• _REQUIRED TASK 1_
List every person named in the review of Martin Wong's work below.
• _REQUIRED TASK 2_
Answer these questions using the review of Martin Wong's work below:
(a) In which decade was the poem quoted at the opening written?
(b) Where was Wong when a deaf person approached him with a sign language brochure?
(c) What is the artist's studio in My Secret World 1978–81 (1984)?
>> BEGIN QUOTED PASSAGE
In a poem from the 1970s, Martin Wong, in his angled scrawl, urges a “poisoned garden,” a “temple of dawn,” to “weave me in your sullen beauty, lose me in your smoke-ringed visions.” At this point teetering on the edge of committing to being a full-time artist, could he have known that these smoke-ringed visions might be his own? While he never stopped writing poetry, Wong would eventually move at the end of the 1970s from working in agitprop theater troupes in and around San Francisco, designing, in his friend and colleague Bambi Lake’s words, “heavily glittered” sets, to New York to dedicate himself to painting a symbolic language of signs and myths that would come to mirror the sullen beauty he longed for.
Through his eyes, his world becomes chunky, curved, squat. Once approached on the New York subway by a deaf person with a sign language brochure, Wong incorporated this language of hands — an expression akin to painting — into his canvases. His hands, made bulbous and rectangular, resemble Chinese stone carvings in their exaggeration. There is a touch of Philip Guston in his commitment to cartoonishly and self-knowingly illustrating his surroundings, yet Wong’s artist’s studio, in My Secret World 1978–81 (1984), is a hotel room along the South Street Seaport. The hotel’s red-brick facade gives way through windows to a sparsely furnished room, with a stack of books whose titles include Picture Book of Freaks and How to Make Money, and walls adorned with more paintings of Magic 8 Balls and red-brick facades — some of which are on show adjacently at Camden.These bricked-up visions abound in Wong’s paintings.
>> END QUOTED PASSAGE
>> BEGIN RECORD LIST
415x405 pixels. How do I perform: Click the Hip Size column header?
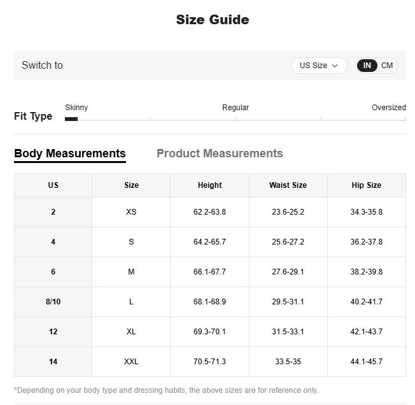pos(366,185)
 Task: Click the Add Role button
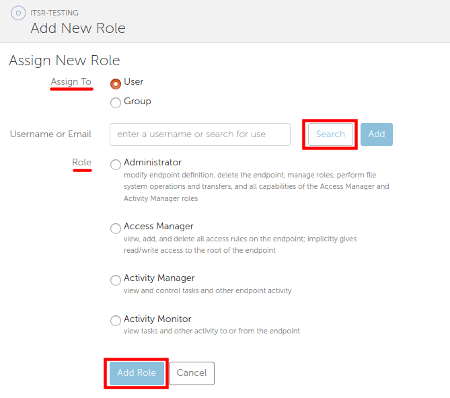137,373
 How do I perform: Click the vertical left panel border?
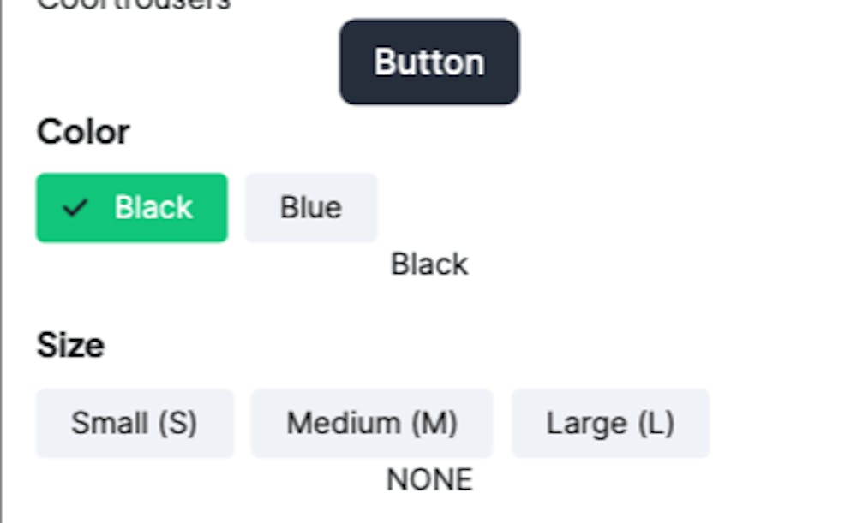(1, 262)
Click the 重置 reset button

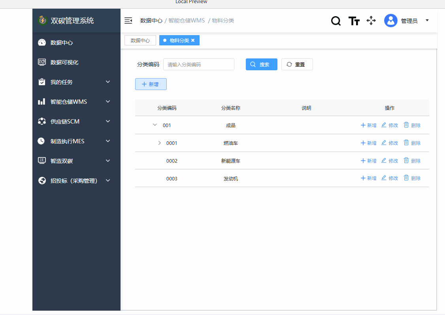[x=297, y=64]
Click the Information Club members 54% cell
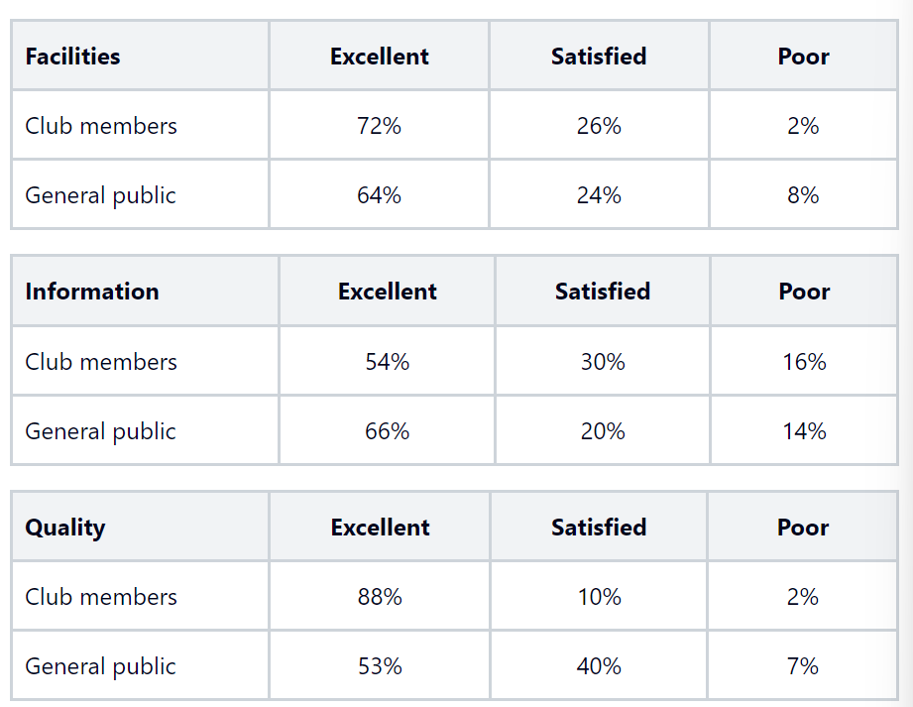Image resolution: width=913 pixels, height=707 pixels. coord(387,362)
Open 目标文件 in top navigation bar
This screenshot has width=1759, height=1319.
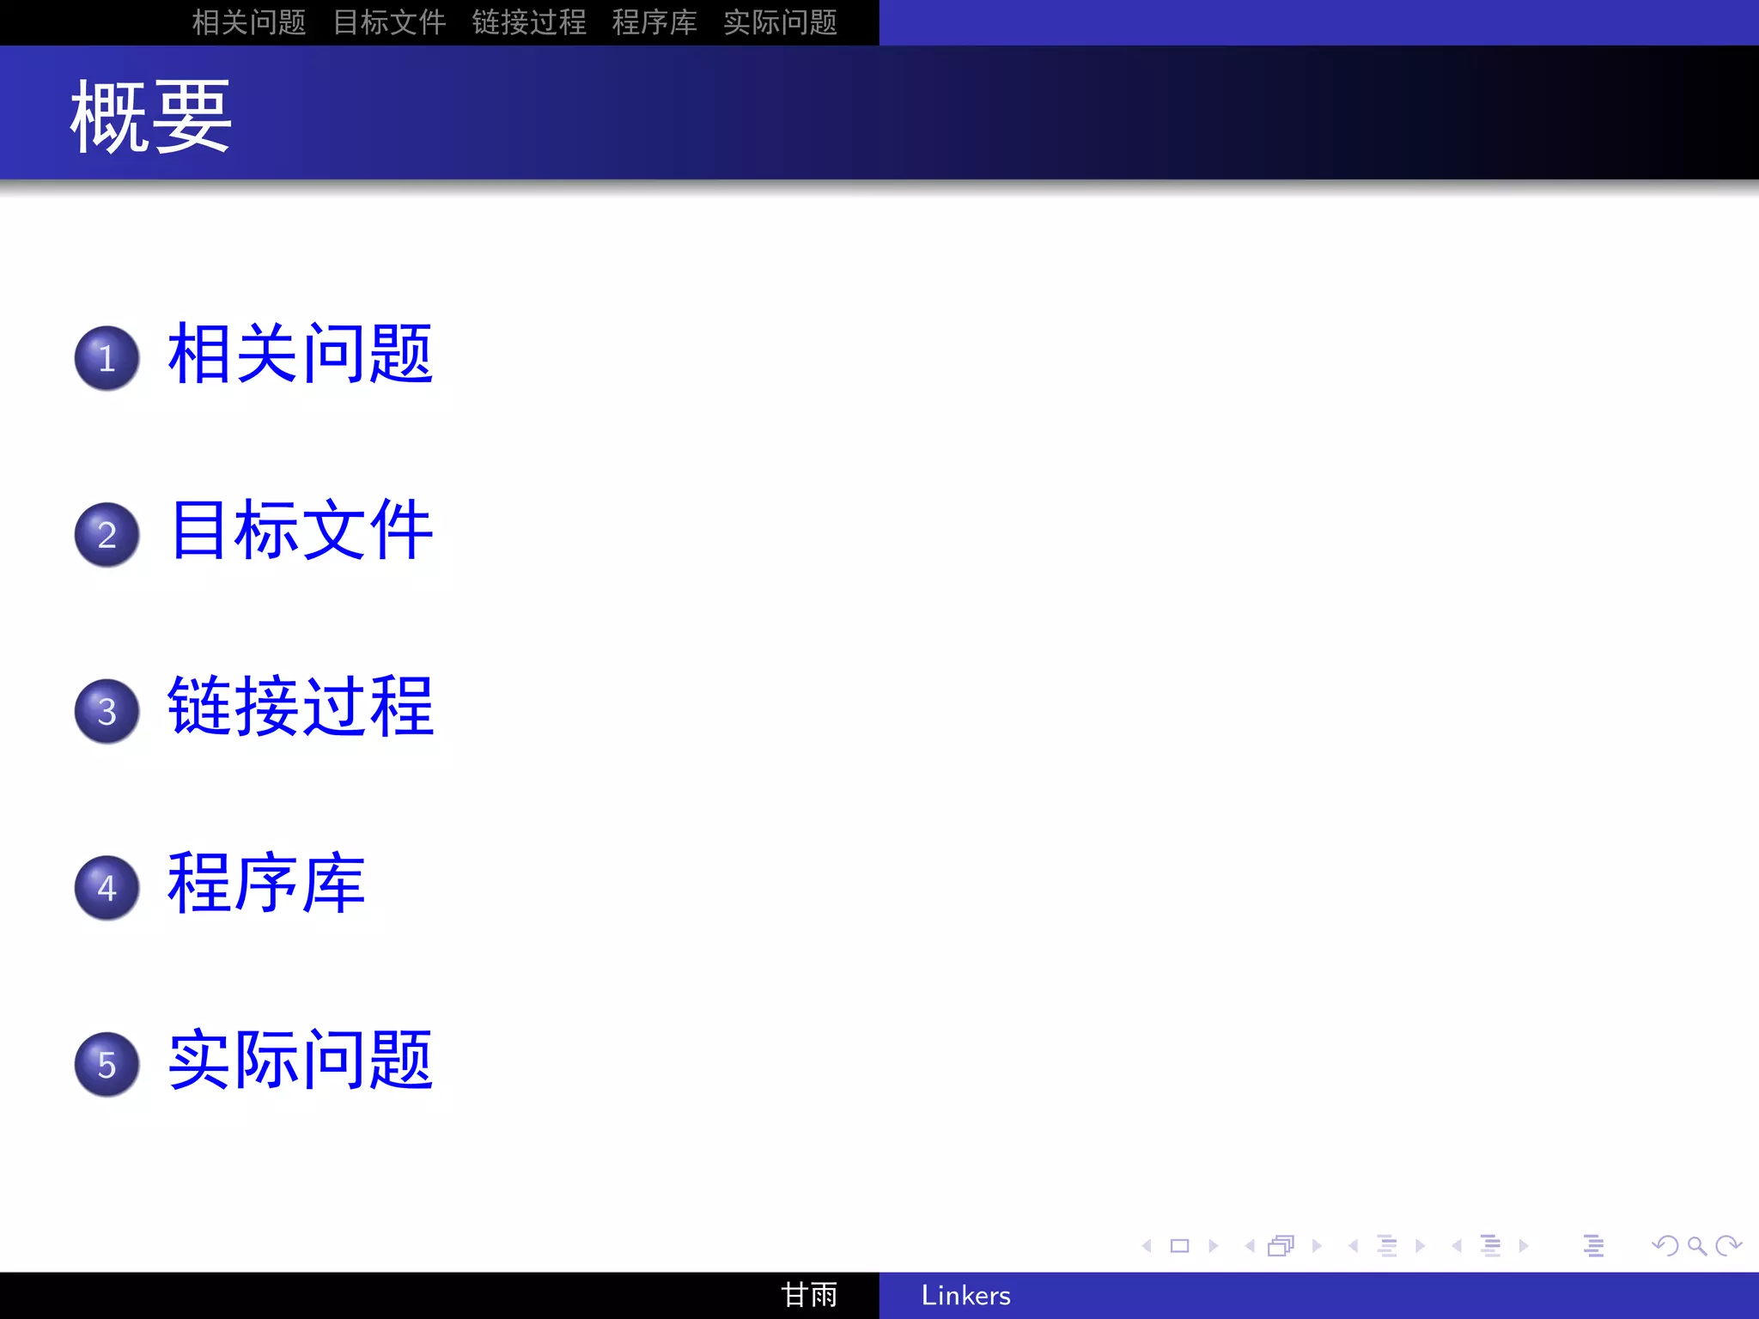[x=389, y=22]
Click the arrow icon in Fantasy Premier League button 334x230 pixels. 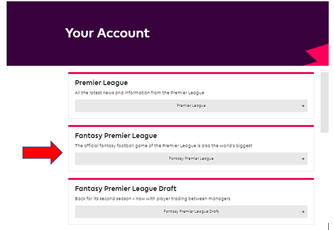[x=303, y=159]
>> END RECORD LIST
• _WRITTEN ANSWER 1_
Martin Wong
Bambi Lake
Philip Guston

• _WRITTEN ANSWER 2_
(a) The 1970s.
(b) On the New York subway.
(c) A hotel room along the South Street Seaport.